SEBI has issued notices to five major Indian companies, including United Spirits, Unitech, Essar, GMR and Sterlite on suspicion of price manipulation actions and operations insider trading, with funds parked abroad.
The opinion is based on the report sent by the UK market regulator, the Financial Services Authority (FSA) in 2010, targeting the international bank UBS. The latter is a financial services company, whose headquarters are in Basel and Zurich, Switzerland. It is the largest bank in asset management in Europe (Private Wealth Management). Its main activities are private banking, investment banking and asset management.

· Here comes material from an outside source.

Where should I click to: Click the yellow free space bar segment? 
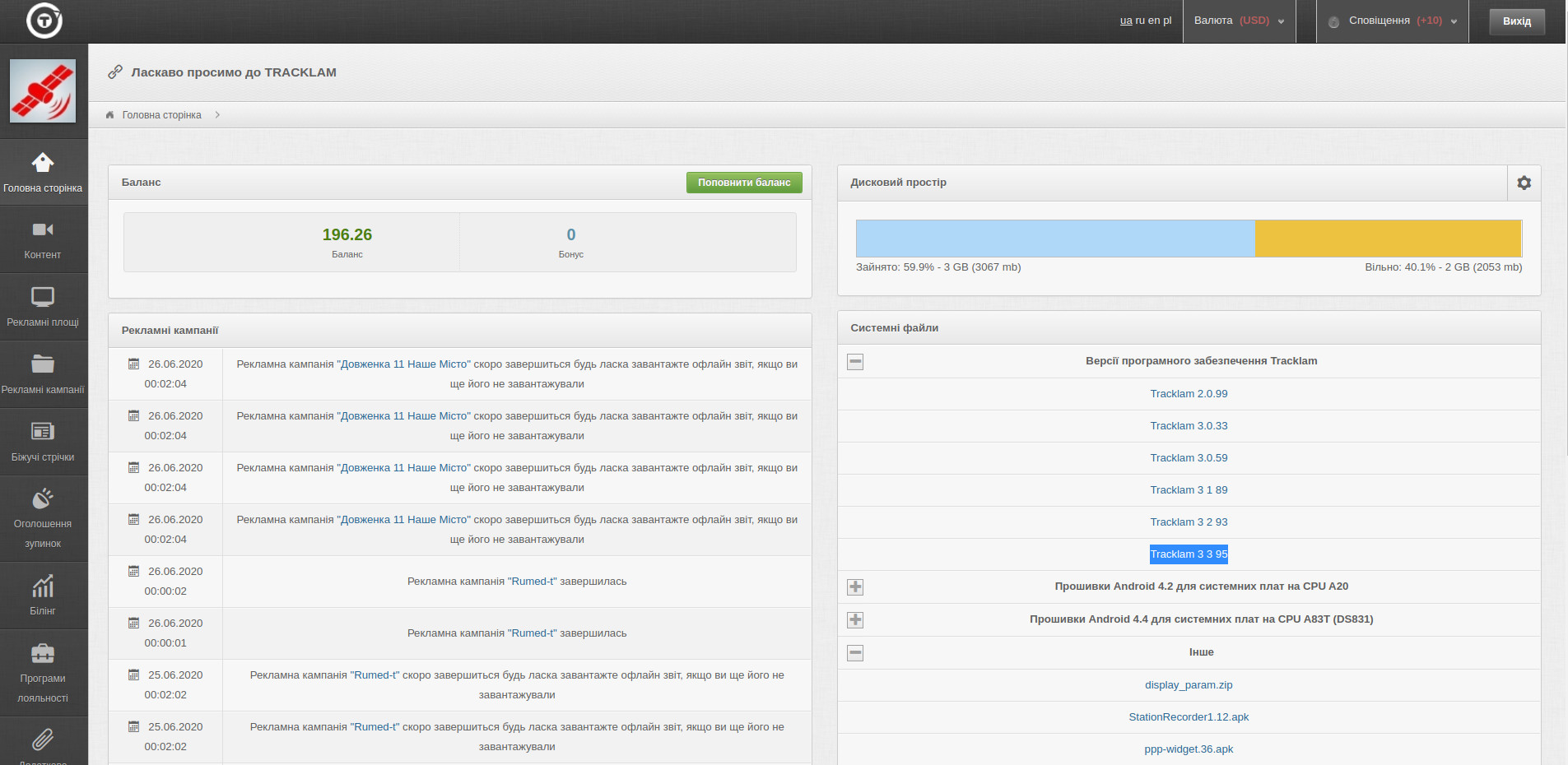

SEBI is trying to determine whether there has been connection between UBS and the five Indian entities, whether these have raised funds abroad through external commercial borrowings and other instruments, then use the scheme the "round-tripping", that is to say, using an investment fund to invest in shares in India between 2005 and 2008. round-tripping is a step to get out of a country's capital in this case India, then reinvest through a foreign entity (eg Mauritius), and while taking advantage of tax incentives offered by the offshore center where the entity is registered.
According to the Times of India, the Mauritian financial center which is believed to have been used as a medium of investment for these operations alleged round-tripping.
Recall that the same report the FSA had brought SEDI investigate the Anil Dhirubhai Ambani Group (ADAG), believed to have used a based in Mauritius to illegal investments in another group company funds. But no prosecution was initiated, as the regulator and ADAG had agreed through a consent procedure in early 2011. Conversely, two ADAG companies, namely Reliance Infrastructure and Reliance Natural Resources have spent about Rs 250 million as consent fee. "Consent does not imply acceptance or opposition to the charges," the newspaper The Hindu.
This is not the first time that Mauritius is quoted in a case of round-tripping. At the beginning of the year, the Minister Cader Sayed-Hossen, who was on mission in India, recalled that "when funds flow through several countries, it is very difficult for anyone to identify the original source of money. But original sin is a system that allows that kind of money without control. "While insisting that Mauritius does not allow operations" round-tripping ". " There has been a lot of talk about round tripping by Indian entities operating from Mauritius, but nothing has ever been proved " he had said.